It’s not all bad, this incessant wind that yanks at my clothes as I sit grieving. An old neighbor, distant a mile or so as we are nowadays, was an engineer. Before. A good one, apparently, able to retrofit leftover technology, made harnessing wind for energy a breeze. So we’ve got that at least, an efficient windmill and perpetual electricity. Well, I have that. The neighbor hanged himself years ago, and today my boy is dead.

The wind isn’t the problem. The problem is everything else.


My son was only five when the heat arrived, and with it, the wind. Both came with death. There wasn’t one single incident that caused Earth’s revolt, but a culmination of undercurrents finally boiling over at once. I never fully understood what happened, but it didn’t matter anyway.

It’s funny what remained threaded through the folds of my brain from that time. My boy’s, too.

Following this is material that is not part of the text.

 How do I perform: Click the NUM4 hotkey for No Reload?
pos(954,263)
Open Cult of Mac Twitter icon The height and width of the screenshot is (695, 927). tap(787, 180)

Our personal connection to that End of Days, which became the routine topic of discussion in the After, a storybook read enough to know by heart.

We were due to fly out west for vacation, the first real one he’d have gone on—but the morning of our departure saw all flights canceled. Globally. It was the first time I felt the visceral stab of his despair, the first sign of what was to come. It cut a part of me I wasn’t aware existed.

The next devastation came soon after, when his mother, carrying a once-dormant disease, died alongside five billion of our Earthly neighbors.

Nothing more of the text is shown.